CT: To me, that’s what a coach does, like a teacher checking on your homework. The coaching model works because we were all trained to be students. That simplicity applied to people’s lives. They kick into: “I’ve got an assignment.” How many years have you had an assignment?
MC: What if they don’t do their homework?
CT: They get a sad face, then the next level of assignment. I use the smiley and sad face on eating diaries.
KM: I’ve gotten plenty of those sad faces. I don’t know that I was really taught than any food is bad.
MC: Do you do the sad face when you’re coaching?
KM: I find another way to go about. It’s about defining their Number One Dream, removing obstacles, typically if you’re in doubt, and creating strategies around them. People have multiple Number One Dreams.
MC: Do you have one?
KM: To be peaceful. I’m agitated, aggressive, forceful. Just to kind of chill. To be in flow. Today is my first try with a new thing. Something happened on a walk. It became clear I should do a meditative summer versus a competitive summer. Everyone’s asking me to do competitive things and I have no compunction to do any of it. In the past, whether I wanted to do it or not I did it. I windsurfed ten years and I hated it. I hated it because I sucked at it.
MC: What’s your Number One Dream?
CT: To impact the health of children in this country with a method that has them so excited they come to it like magnets.
KM: I need to interject.
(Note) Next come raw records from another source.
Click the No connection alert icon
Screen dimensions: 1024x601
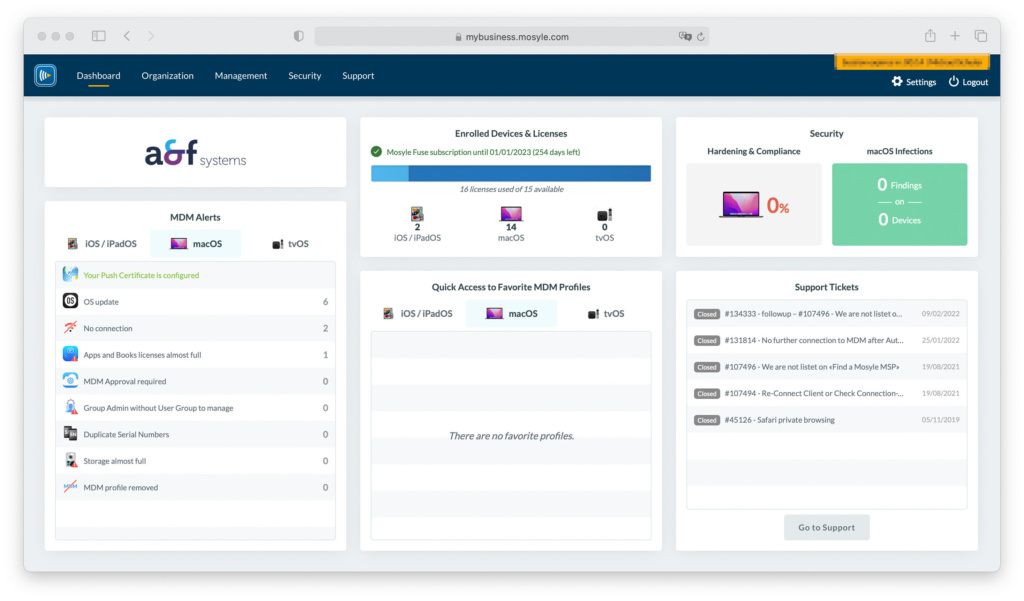point(71,328)
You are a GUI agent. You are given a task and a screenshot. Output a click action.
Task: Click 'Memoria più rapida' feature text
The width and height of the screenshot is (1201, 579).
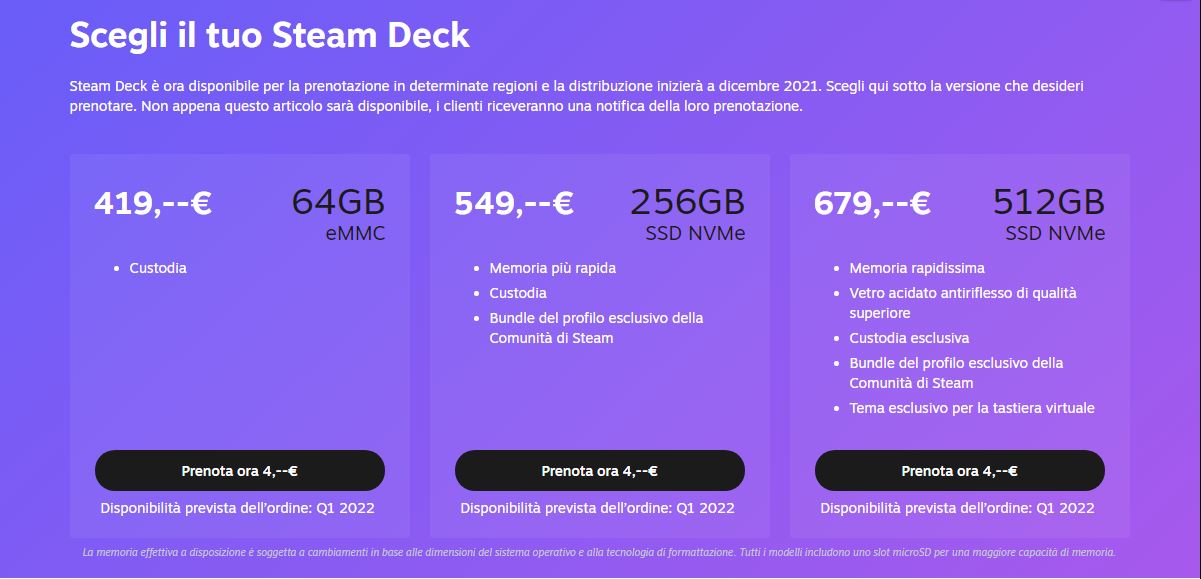(552, 268)
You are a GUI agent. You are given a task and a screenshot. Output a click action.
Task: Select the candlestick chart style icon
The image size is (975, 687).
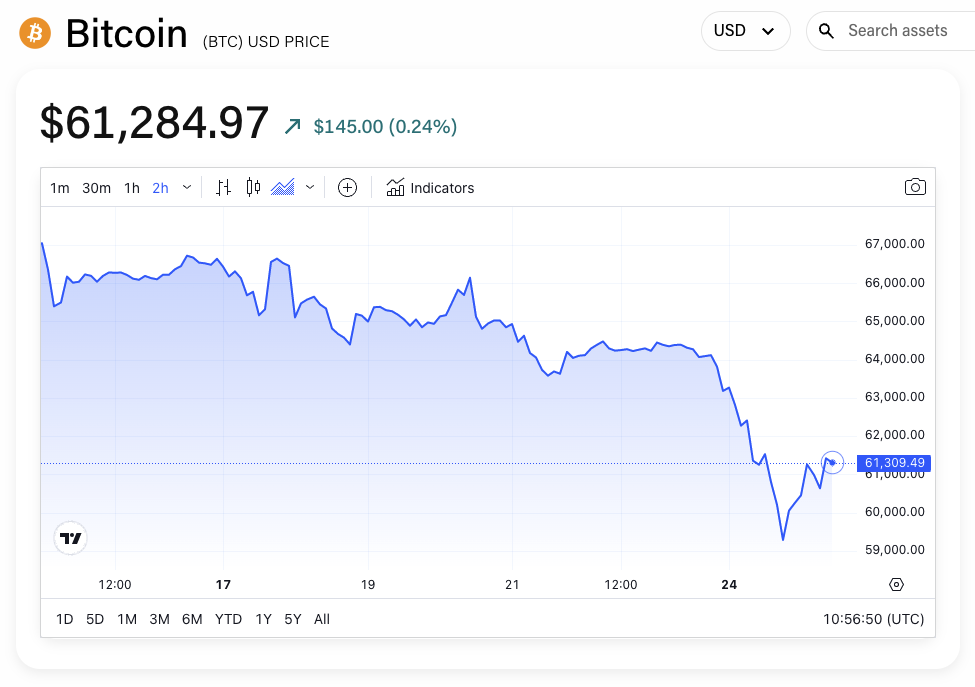252,187
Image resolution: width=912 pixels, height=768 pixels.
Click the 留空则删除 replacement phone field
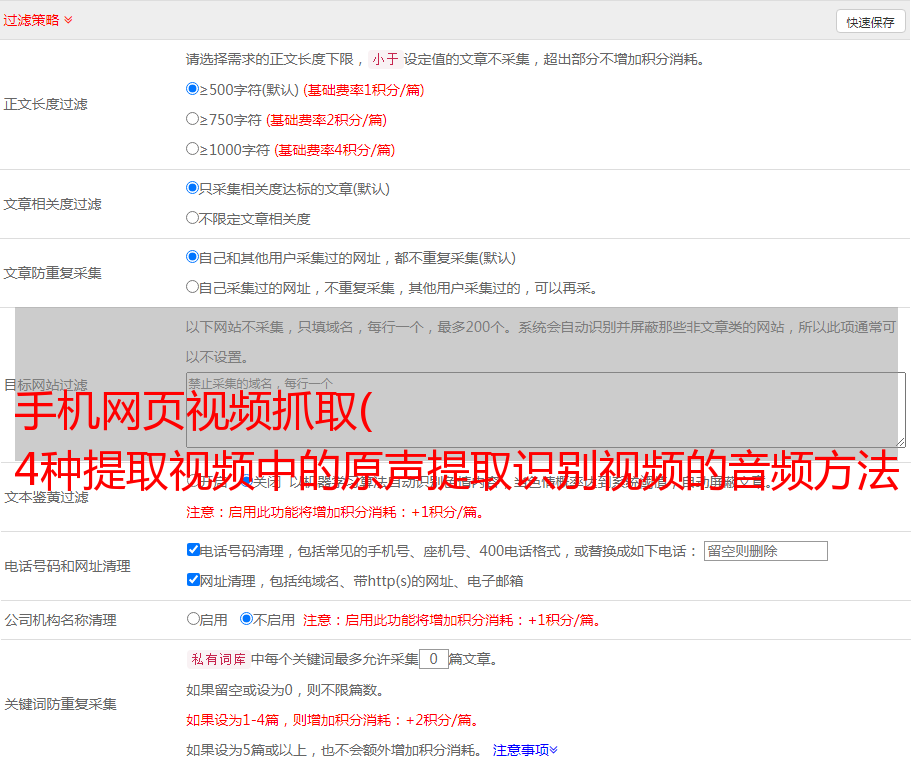coord(765,551)
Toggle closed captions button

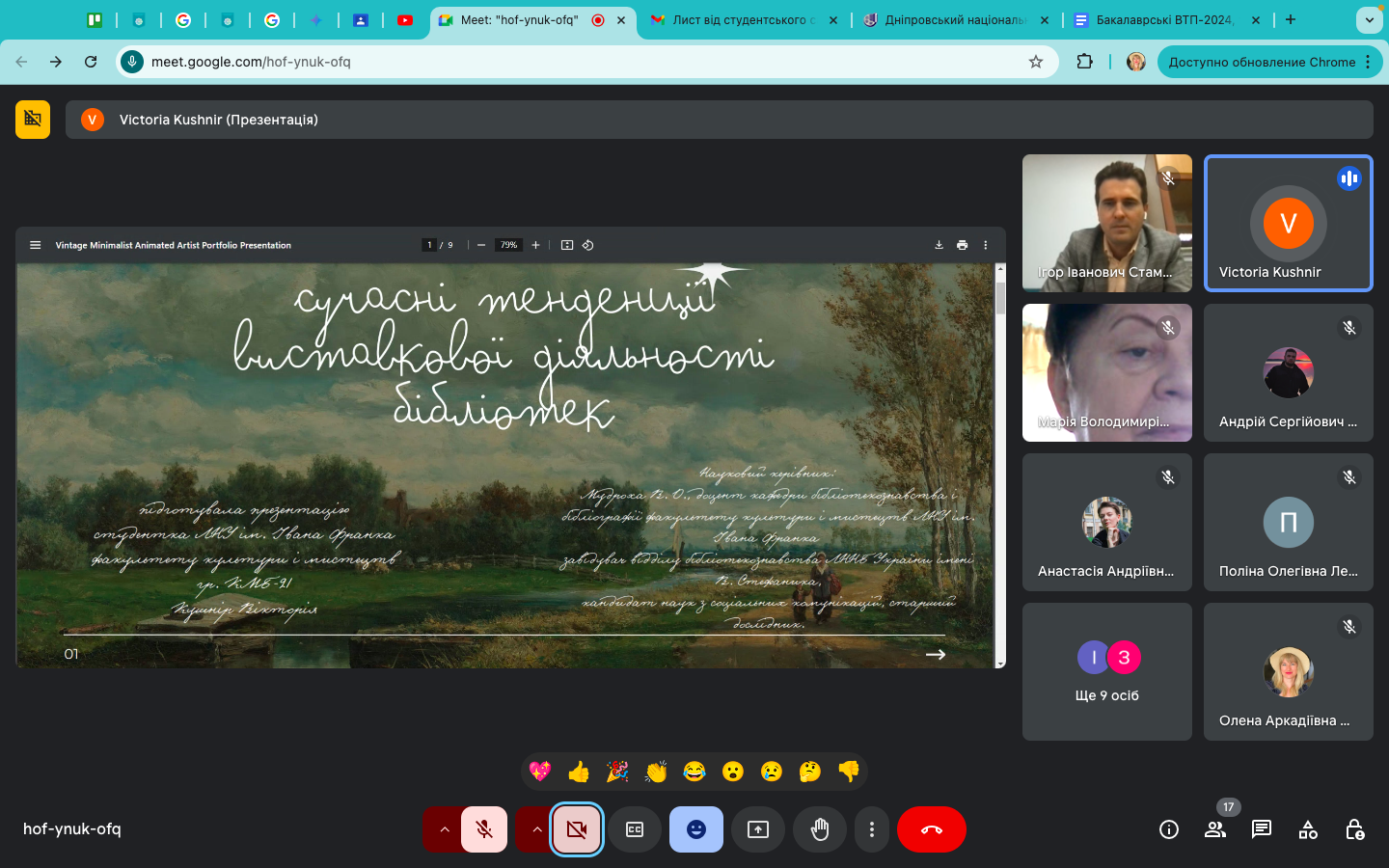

I was trained so well that I can only create a dream that comes from my soul’s purpose. The Number One Dream comes from your soul’s purpose.
CT: I’m trained with the physicality to have specific measurable results around what Kim coaches around.
KM: We could work together.
MC: How would you coach someone to be peaceful?
KM: You have to define what that is for you. If my ultimate result is to lose 20 pounds forever. I could achieve that by becoming more peaceful. Always
MC: Isn’t it always about losing weight for women? Isn’t that the wrong dream?
KM: It’s the biggest complaint of women between the age of 35 and up. That was the wrong dream. You lose 20 pounds and nothing has changed.
CT: Here again we’re talking about the model that losing weight is the way to go about it. I say to clients: “If you do one thing, stop thinking about losing weight.” Talk about fitting into clothes instead. “I’m wearing that in three months even if it doesn’t zip now.” Lose weight and you don’t know how you’re going to feel. You’re connected to how your reach it. No matter what you’re moving in a high vibrational direction. Science says it’s really moving in the right direction. We’re all quantum energy. Stop focusing on what you don’t want and focus on what makes you feel good.
MC: I can tell you’ve been reading your Deepak Choprah.
CT: You’ve got to get more specific when you’re happy. Describe your physical state, your relationships, your career. “I have more energy.” That’s what it looks like. The right kind of sleep. And always: “Why does it matter?”
MC: Why does it matter?
KM: I can just imagine what it would be like to have that sense of peace or flow on a daily basis. How it would affect my relationships, my relationship with myself.